By Michael Berens & John Shiffman
Judge Les Hayes is among thousands of state and local judges across America who were allowed to keep positions of extraordinary power and prestige after violating judicial ethics rules or breaking laws they pledged to uphold, a Reuters investigation found.
Judges have made racist statements, lied to state officials and forced defendants to languish in jail without a lawyer – and then returned to the bench, sometimes with little more than a rebuke from the state agencies overseeing their conduct.
Recent media reports have documented failures in judicial oversight in South Carolina, Louisiana and Illinois. Reuters went further.
In the first comprehensive accounting of judicial misconduct nationally, Reuters reviewed 1,509 cases from the last dozen years – 2008 through 2019 – in which judges resigned, retired or were publicly disciplined following accusations of misconduct.

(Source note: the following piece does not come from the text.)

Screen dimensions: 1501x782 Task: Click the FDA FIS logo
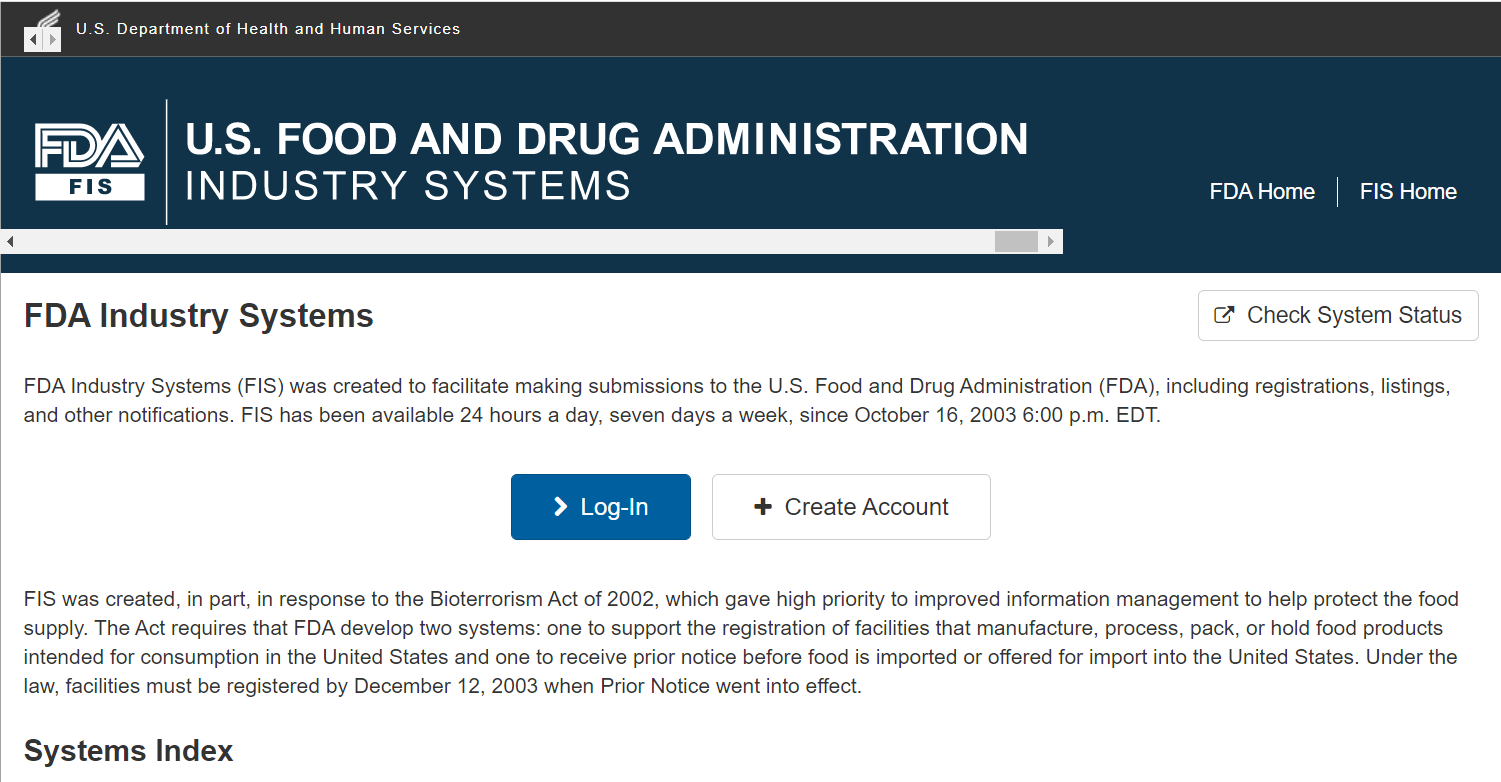pyautogui.click(x=90, y=161)
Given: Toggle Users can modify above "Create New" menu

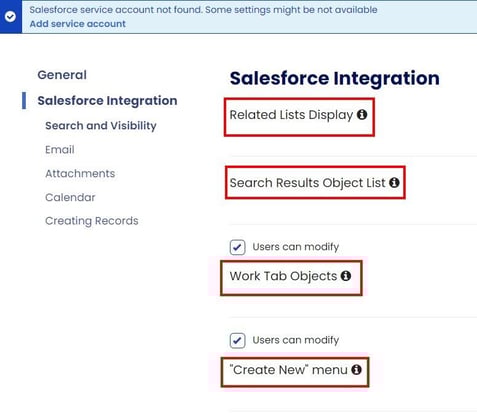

In addition, reporters identified another 3,613 cases from 2008 through 2018 in which states disciplined wayward judges but kept hidden from the public key details of their offenses – including the identities of the judges themselves.
All told, 9 of every 10 judges were allowed to return to the bench after they were sanctioned for misconduct, Reuters determined. They included a California judge who had sex in his courthouse chambers, once with his former law intern and separately with an attorney; a New York judge who berated domestic violence victims; and a Maryland judge who, after his arrest for driving drunk, was allowed to return to the bench provided he took a Breathalyzer test before each appearance.